One NBC 10:00 PM show (Life) was canceled to make room for The Jay Leno Show. Two others (Lipstick Jungle and My Own Worst Enemy) were canceled long before NBC execs even considered handing Jay Leno a daily primetime slot.

And actors wonder why everyone thinks they’re stupid? This is why.

Some actors are stupid, some are Ivy Leaguers w/ IQ’s in the top 5%.

The point of the complaints is that the 10 PM hour has primarily featured scripted programming for decades. If not for Leno, the cancelled shows would have been replaced with new scripted shows.

It’s a fact that Leno in prime time takes away jobs for writers and actors. No one in the industry debates this. That’s part of the reason why Leno’s cheaper.

Members of studio audiences are generally not paid. There are exceptions, and audience members often get gifts, prizes, coupons, etc. but studio audiences aren’t a cost factor.

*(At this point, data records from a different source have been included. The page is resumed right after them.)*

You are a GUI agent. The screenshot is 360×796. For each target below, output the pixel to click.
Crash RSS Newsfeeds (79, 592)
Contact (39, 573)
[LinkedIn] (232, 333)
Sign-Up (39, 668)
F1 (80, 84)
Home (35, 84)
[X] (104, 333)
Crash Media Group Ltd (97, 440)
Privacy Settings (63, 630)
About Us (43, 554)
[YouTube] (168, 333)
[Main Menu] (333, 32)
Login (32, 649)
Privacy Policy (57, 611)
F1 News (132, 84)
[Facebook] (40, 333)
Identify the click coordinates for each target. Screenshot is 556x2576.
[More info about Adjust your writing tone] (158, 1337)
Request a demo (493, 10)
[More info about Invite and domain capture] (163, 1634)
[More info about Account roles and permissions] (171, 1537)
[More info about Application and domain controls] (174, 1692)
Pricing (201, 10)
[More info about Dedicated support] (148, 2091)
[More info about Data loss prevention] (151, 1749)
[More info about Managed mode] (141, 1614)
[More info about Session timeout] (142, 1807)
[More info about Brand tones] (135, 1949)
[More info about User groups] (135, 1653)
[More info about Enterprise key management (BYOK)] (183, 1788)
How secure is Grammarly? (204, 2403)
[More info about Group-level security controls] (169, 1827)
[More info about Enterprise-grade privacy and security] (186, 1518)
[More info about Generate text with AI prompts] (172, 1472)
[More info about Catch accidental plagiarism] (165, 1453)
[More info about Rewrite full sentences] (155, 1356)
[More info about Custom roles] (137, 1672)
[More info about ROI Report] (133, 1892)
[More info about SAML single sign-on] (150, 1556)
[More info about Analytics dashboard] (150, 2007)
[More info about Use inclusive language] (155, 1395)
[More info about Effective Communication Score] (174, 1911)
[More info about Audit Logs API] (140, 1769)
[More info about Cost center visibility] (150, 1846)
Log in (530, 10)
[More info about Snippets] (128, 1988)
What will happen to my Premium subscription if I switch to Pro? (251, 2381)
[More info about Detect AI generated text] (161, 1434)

Among scripted shows, only multi camera sitcoms, which are exclusively half hour, have studio audiences. Hour dramas don’t have studio audiences, period.

Game shows do, but game shows are very cheap to produce.

The independent film director Alex Cox has a little maxim which he recites to any potential backers: “Quick, cheap and good. Pick two.”

Because if it’s quick and cheap it won’t be good, if it’s quick and good it won’t be cheap and if it’s cheap and good it won’t be quick.